Russian writer-director Diana Galimzyanova impresses with the beautifully obtuse mystery, The Lightest Darkness (Samaya svetlaya tma). The black and white noir is told across two different time frames, one which moves forward, while the other is told in reverse. It’s a clever way of delivering the plot and the whole piece feels like a wonderful amalgamation of Christopher Nolan’s first two films, Following and Memento.
Rashid Aitouganov plays Musin, a private detective haunted by his last case, takes a train journey on a line which is being plagued by a serial killer. Soon his past and present will collide in an unexpected way. Marina Voytuk and Irina Gevorgyan play curious passengers on the train, while Kolya Neukoelln is a mysterious women from Musin’s past.

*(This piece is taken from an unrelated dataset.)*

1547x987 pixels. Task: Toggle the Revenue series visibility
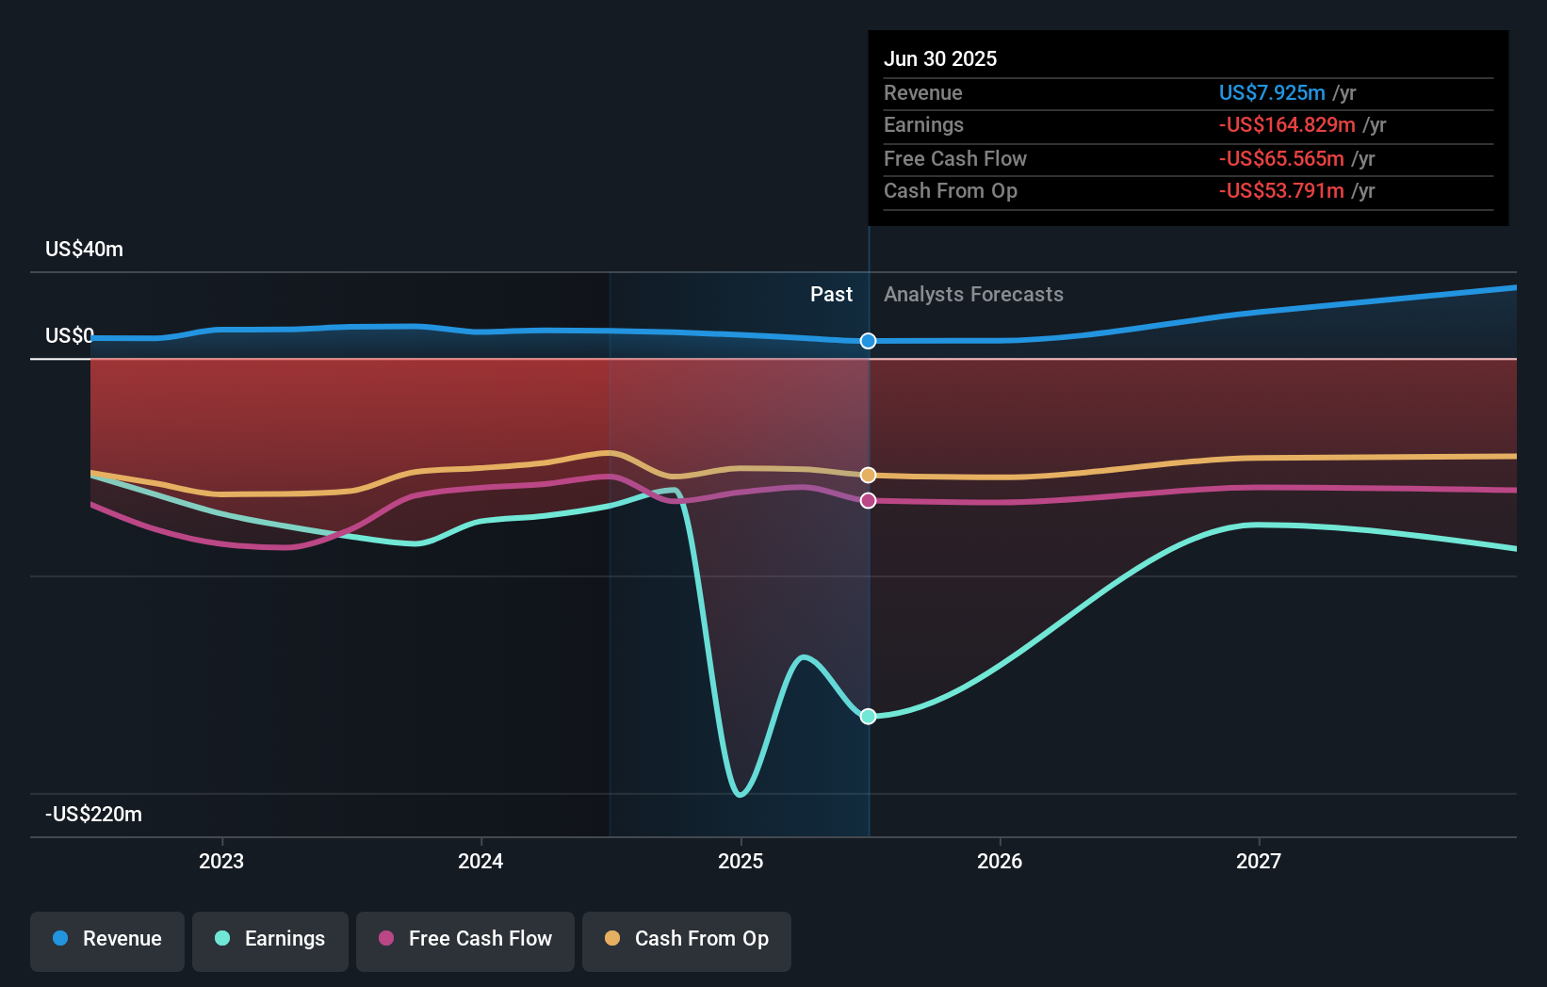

The best way to experience The Lightest Darkness is to go in knowing as little as possible. The above synopsis is more than enough to let you know about where things start and where they’re going. Diana Galimzyanova’s film is all about the journey and it’s delivered in a wonderfully playful way, one which doesn’t stop this from being a captivating mystery. You’ll feel the urge to rewatch this once it ends to see how it all fits together.
Shot on a limited budget, The Lightest Darkness has some gloriously impressive visuals courtesy of Svetlana Makarova and Aleksey Petrushkevich’s black and white cinematography. There’s a bleak beauty on display here and the film feels as if its set in some netherworld, where the 1940s have been infused by modern technology. These visuals are perfectly complimented by Ioana Dobroiu’s musical score, which adds a dreamlike quality to proceedings. The whole thing is wonderfully assembled by writer-director Galimzyanova’s editing.
There’s so much on offer on this perfectly composed piece of filmmaking. The deliberate pace sees the story unfold like a half-remembered dream. Billed as the first ever female-directed Russian film noir with reverse chronology, The Lightest Darkness marks Diana Galimzyanova as a filmmaking talent to watch on the international scene.